Melflufen Shows Positive Response in Triple-refractory Multiple Myeloma Trial
Topline results show a 26% response rate in a Phase 2 clinical trial evaluating melflufen (melphalan flufenamide) in patients with triple-refractory multiple myeloma, a difficult-to-treat form of this disease, the therapy’s developer, Oncopeptides, announced.
These data will support a request for accelerated approval for melflufen to treat people with triple-refractory multiple myeloma in the U.S., the company said in a press release. The application is expected to be filed by midyear.
Melflufen belongs to a class of agents called peptidase-enhanced compounds, which work through a new mechanism of action. Once inside a cell, melflufen rapidly releases a toxic agent — an alkylating peptide — only when in contact with aminopeptidases, specific enzymes that are produced in excessive amounts by malignant cells, including those in multiple myeloma.
In this way, melflufen is designed preferentially targets and kills cancer cells containing large amounts of these enzymes, while leaving healthy cells unharmed.
The therapy, administered intravenously (into the vein), is intended for patients with triple-refractory multiple myeloma who failed to respond to treatment with at least one immunomodulatory drug (IMiD), one proteasome inhibitor, and one anti-CD38 monoclonal antibody.
The open-label Phase 2 HORIZON trial (NCT02963493) evaluated the safety and effectiveness of melflufen in combination with dexamethasone in 157 multiple myeloma patients, including 119 with triple-refractory disease. They had been given at least two prior therapies (including an IMiD and a proteasome inhibitor), and failed to respond to treatment with Darzalex (daratumumab) and/or Pomalyst (pomalidomide, also sold as Imnovid in Europe by Celgene).
All were given melflufen intravenously at a dose of 40 mg on the first day, and 40 mg of dexamethasone on days eight, 15, and 22 in 28-day cycles, until disease progression or unacceptable toxicity.

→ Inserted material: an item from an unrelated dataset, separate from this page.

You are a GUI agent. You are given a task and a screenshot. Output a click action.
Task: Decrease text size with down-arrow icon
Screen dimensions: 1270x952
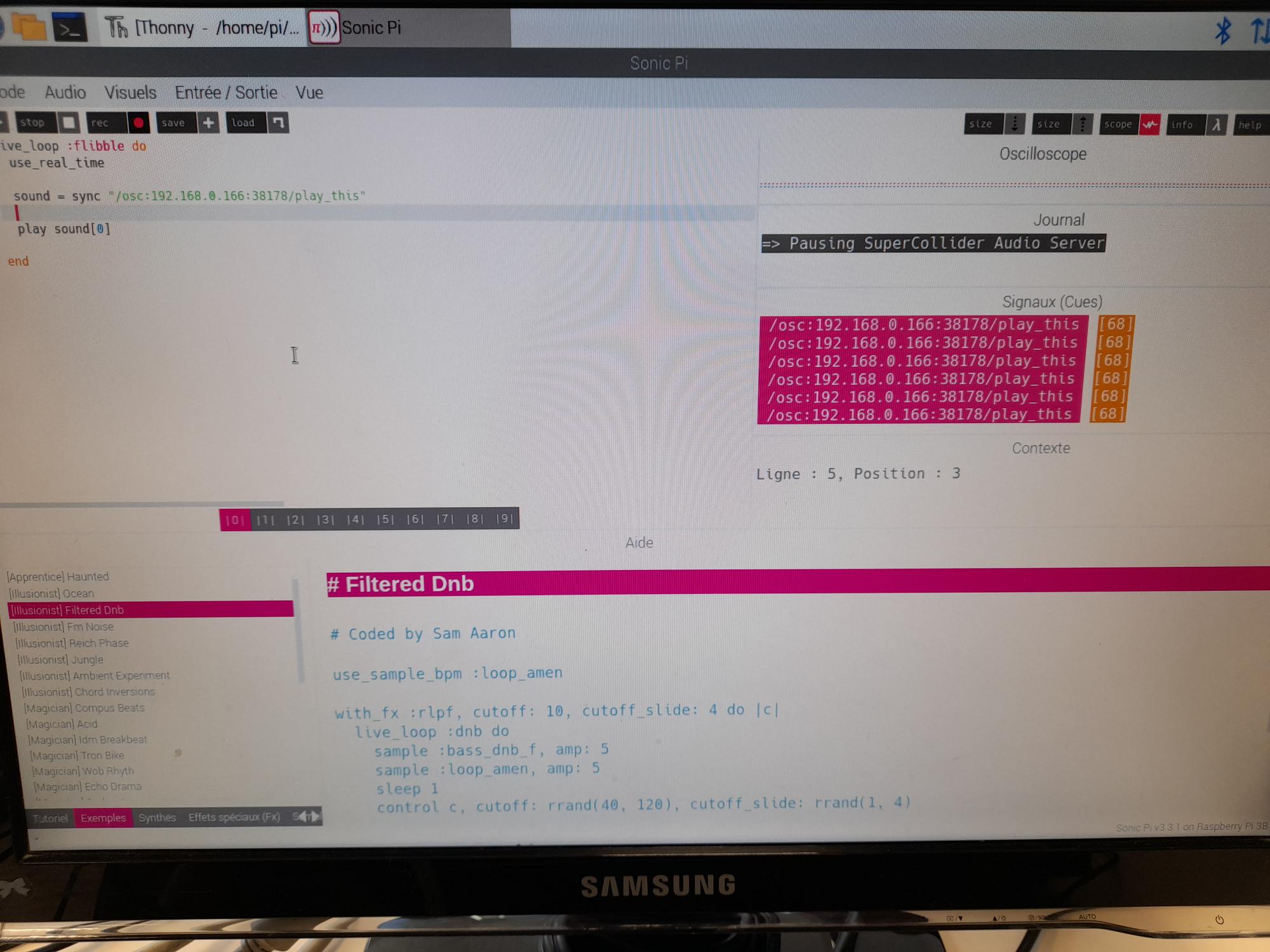[x=1015, y=124]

The trial’s primary goal was to assess the treatment’s overall response rate — the percentage of patients responding to treatment. Secondary goals included overall survival, progression-free survival (the period without disease progression), and duration of response.
An interim analysis in 113 patients with measurable treatment response showed that the combination therapy was safe and led to at least disease stabilization in most patients (86%), and to a more than 50% reduction in tumor burden in nearly one-third.

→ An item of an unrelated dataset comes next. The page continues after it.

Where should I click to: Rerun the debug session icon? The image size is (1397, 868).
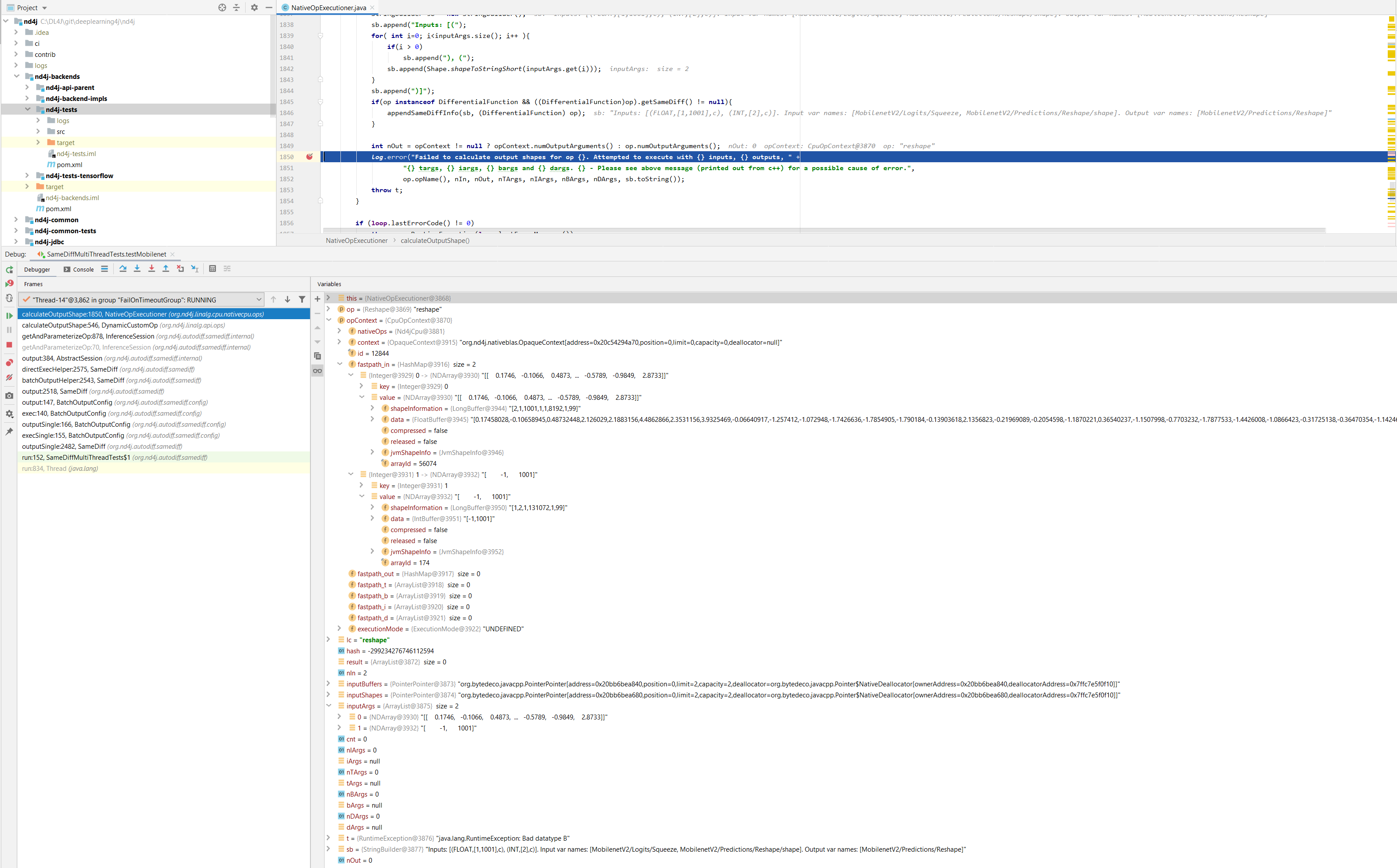point(9,270)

Now, final data collected through Jan. 14 showed an improvement in patients’ overall response rate compared to the previously reported interim data.
Overall, 29% of patients achieved either a partial or complete reduction in tumor burden after receiving melflufen.
Response rates were similar for patients with triple-refractory disease (26%), and for those with extramedullary disease (24%) — an aggressive form of multiple myeloma in which myeloma cells form tumors outside the bone marrow, behaving like a metastatic cancer with very poor prognosis.
Similar findings were reported by an independent review committee.
People with triple class relapsed-refractory multiple myeloma and extramedullary disease represent the largest group of myeloma patients with unmet medical needs today, the company reported in an in-house trial presentation.
The therapy’s safety profile was consistent with that shown in previous reports from the HORIZON study, with adverse events being mostly related to blood disorders (hematological).
“The presentation of final data from our pivotal HORIZON study, with competitive results in triple-class refractory myeloma patients, represents the most important milestone for Oncopeptides to date,” Jakob Lindberg, Oncopeptides’ CEO, said in the release.
“These data confirm that melflufen has a good efficacy and safety profile in triple-class refractory myeloma patients — a fast-growing patient population with significant unmet medical need and lack of approved treatments,” he added. “We firmly believe that melflufen has the potential to become an important treatment option for patients with relapsed refractory multiple myeloma.”
Topline results from a Phase 3 study (NCT03151811), called OCEAN, in pre-treated relapsed-refractory myeloma patients is due by September.
Oncopeptides also plans to launch an early access program in the U.S. as soon as possible for relapsed-refractory multiple myeloma patients.
Full results from the HORIZON trial will be disclosed in a future peer-reviewed publication.
Oncopeptides also noted in its presentation that clinical trials of its investigative therapies outside of HORIZON and OCEAN are paused due to the ongoing COVID-19 outbreak.